A review of staff records on 04/26/2022 indicates that all Facility staff or other individuals who require caregiver background checks have received criminal record and child abuse index clearances or exemptions. Licensee was reminded that all adults 18 and over living or working in the home, including employees and volunteers, must obtain a criminal record clearance or exemption, or transfer their existing clearance or exemption, prior to initial presence in a licensed Family Child Care Home. A civil penalty of $100.00 minimum/day up to $500.00 maximum per day/per person will be assessed if this regulation is violated.

LPA conducted CARE Tools for this annual inspection, which include Physical Plant, Care and Supervision, Facility Administration, Records, Staffing Ratio and Capacity, Personnel Rights for compliance with all licensing statutes, regulations, and interim licensing Standards, and results were documented on the tool.

LPA observed Licensee and her helper have current CPR and First Aid certification was expired 2/2021. LPA observed a current roster of the children and a fire and disaster drills log which is to be done at least once every six months. The last drills were conducted on 04/23/2022. LPA reviewed all 3 children files.

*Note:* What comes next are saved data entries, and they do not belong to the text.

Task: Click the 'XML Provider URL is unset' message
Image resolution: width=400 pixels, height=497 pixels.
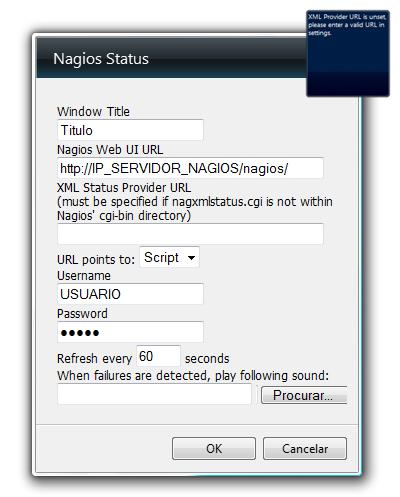Action: click(347, 25)
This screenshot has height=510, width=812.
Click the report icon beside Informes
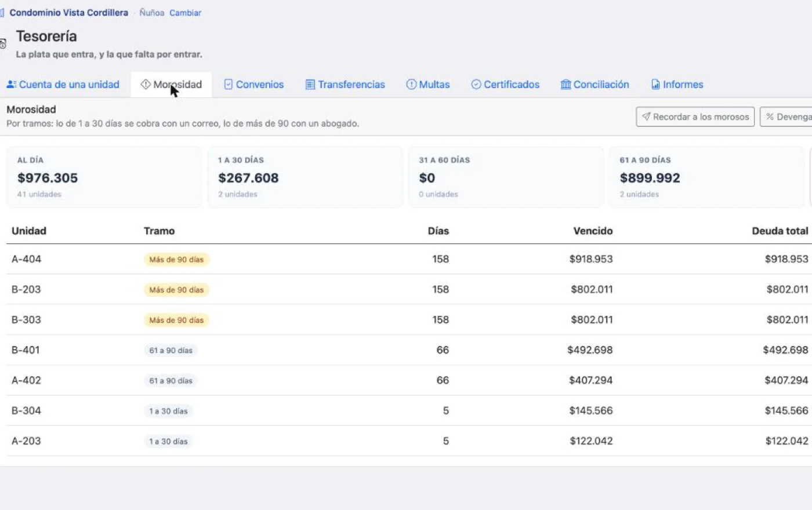(x=655, y=85)
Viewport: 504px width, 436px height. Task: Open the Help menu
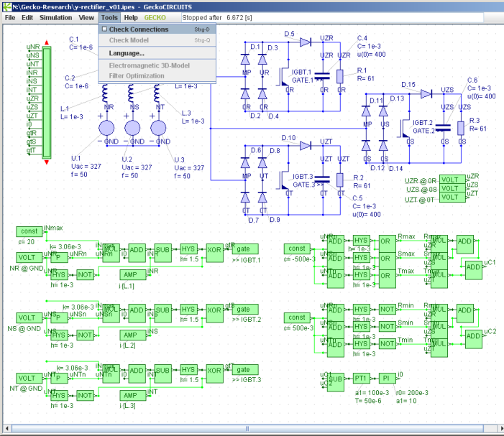point(130,17)
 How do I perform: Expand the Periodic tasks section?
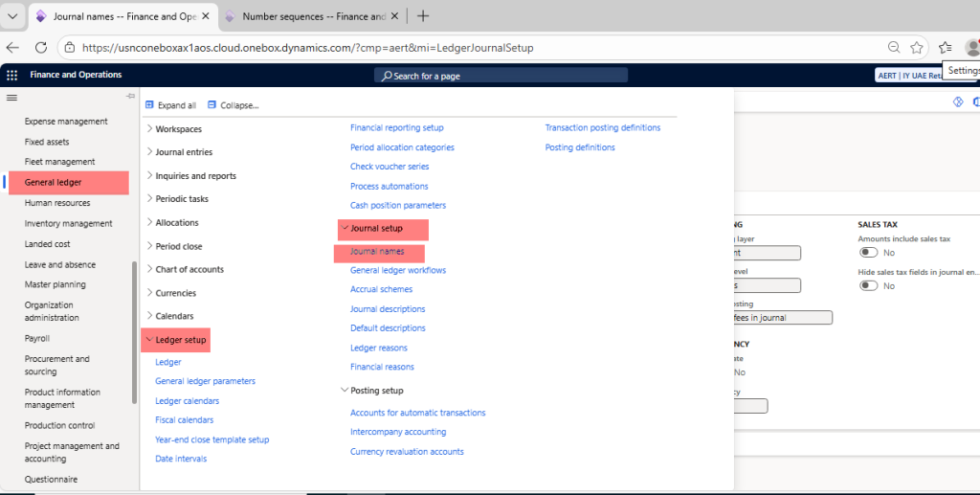coord(149,199)
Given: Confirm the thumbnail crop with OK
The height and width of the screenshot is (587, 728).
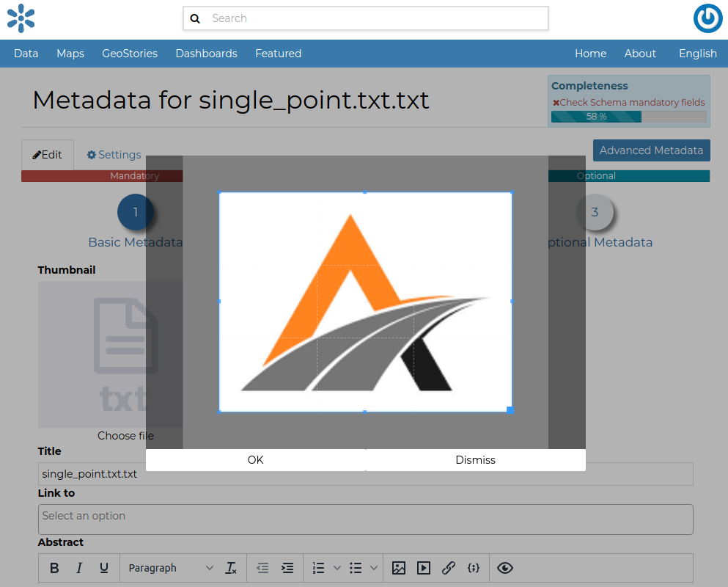Looking at the screenshot, I should pos(255,460).
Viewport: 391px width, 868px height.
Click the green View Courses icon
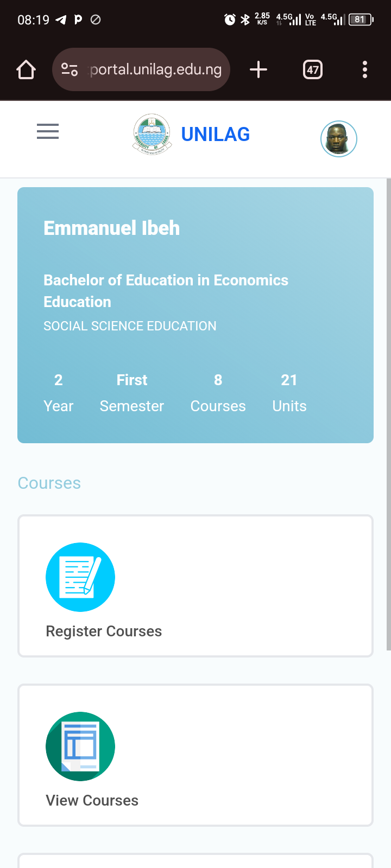coord(80,746)
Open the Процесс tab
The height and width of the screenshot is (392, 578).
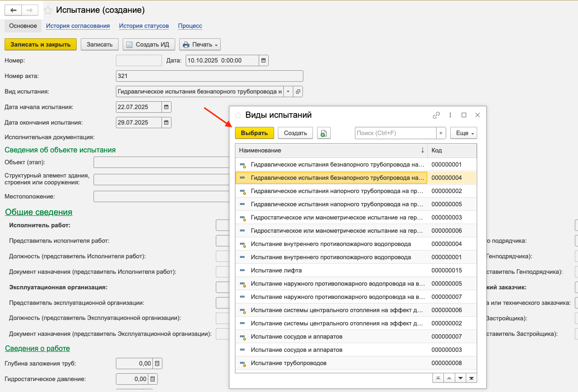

Immunization records are maintained and up-to-date, and updated in form PM 286. LPA observed Notification of Parents’ Rights is in each child’s file. LPA did not observe infant safe sleep logs for infants under 2 years old, Individual Infant Sleeping Plan, nor Affidavit Regarding Liability Insurance.

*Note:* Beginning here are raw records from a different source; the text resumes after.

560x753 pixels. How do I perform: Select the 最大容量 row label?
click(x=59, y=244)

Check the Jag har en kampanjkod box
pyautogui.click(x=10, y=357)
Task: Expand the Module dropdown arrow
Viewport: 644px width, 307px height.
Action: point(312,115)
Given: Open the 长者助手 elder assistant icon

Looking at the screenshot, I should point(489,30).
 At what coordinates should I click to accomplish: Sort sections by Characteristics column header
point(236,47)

SUPERVISORS NAME: Diana Stephenson
LICENSING EVALUATOR NAME: Yangcheng Huang
LICENSING EVALUATOR SIGNATURE: DATE: 05/25/2022
I acknowledge receipt of this form and understand my licensing appeal rights as explained and received.
FACILITY REPRESENTATIVE SIGNATURE: DATE: 05/25/2022
This report must be available at Child Care and Group Home facilities for public review for 3 years.

LIC809 (FAS) - (06/04)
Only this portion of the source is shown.